◆ **Отрывок**

Однако как бы ни была великолепна память Пушкина, как бы ни прекрасно учили лицеистов, но факт безошибочных цитат наизусть, четырнадцать лет спустя после знакомства с источником, довольно невероятен, и я позволяю себе думать, что фразу Пушкина об отвычке своей от латинской книги и языка надо принимать cum grano salis. С Сенекой Пушкин был несомненно знаком, и именно с трактатами, посвященными Серену. Диалог «De otio» отразился в романе Пушника даже прямой цитатой, с указанием источника:
Мы рождены, сказал Сенека,
Для пользы ближних и своей.

◆ **Задания**
**1)** Можете воспроизвести отрывок о Пушкине и Сенеке, начиная с «Однако как бы» и далее вплоть до «ближних и своей.»?
**2)** Продолжите отрывок о Пушкине и Сенеке с того места, где он заканчивается.
Следующие строки никак не связаны с отрывком.

◆ **Данные**
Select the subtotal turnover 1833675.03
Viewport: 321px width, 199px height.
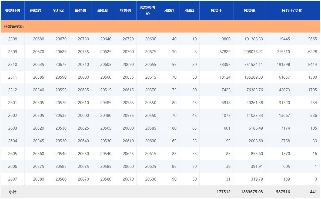click(252, 192)
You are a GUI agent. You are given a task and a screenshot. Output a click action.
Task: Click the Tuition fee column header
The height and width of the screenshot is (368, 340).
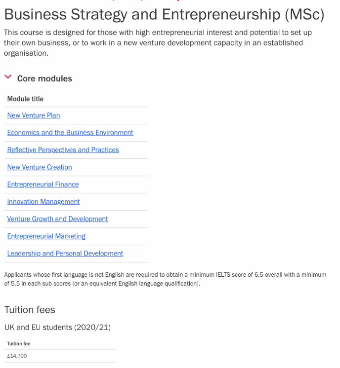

◆ **Ответы**
**1)**
Однако как бы ни была великолепна память Пушкина, как бы ни прекрасно учили лицеистов, но факт безошибочных цитат наизусть, четырнадцать лет спустя после знакомства с источником, довольно невероятен, и я позволяю себе думать, что фразу Пушкина об отвычке своей от латинской книги и языка надо принимать cum grano salis. С Сенекой Пушкин был несомненно знаком, и именно с трактатами, посвященными Серену. Диалог «De otio» отразился в романе Пушника даже прямой цитатой, с указанием источника:
Мы рождены, сказал Сенека,
Для пользы ближних и своей.

**2)**
Да и вся эта строфа, выброшенная Пушкиным из текста восьмой главы романа, легко могла бы сойти за пересказ современным языком и в применении к современным понятиям и бытовым условиям тех строк диалога «De tranquillitate animi», где Сенека убеждает Серена лечиться от разочарования усердием к общественной деятельности, в какой бы то ни было форме, — ибо:
Блажен, кто понял голос строгий
Необходимости земной,
Кто в жизни шел большой дорогой,
Большой дорогой столбовой,
Кто цель имел и к ней стремился,
Кто знал, зачем он в свет родился,
И Богу душу передал,
Как откупщик иль генерал.
Затем следует уже приведенная цитата из Сенеки. Конечно, шутливый тон пушкинских стихов превращает заключенное в них нравоучение в пародию; но великий поэт наш никогда не чуждался пародии; из пародических затей возникли многие создания его гения. Пародия на «Двенадцать спящих дев» породила четвертую песнь «Руслана и Людмилы», пародия на «Лукрецию» Шекспира дала толчок к «Графу Нулину».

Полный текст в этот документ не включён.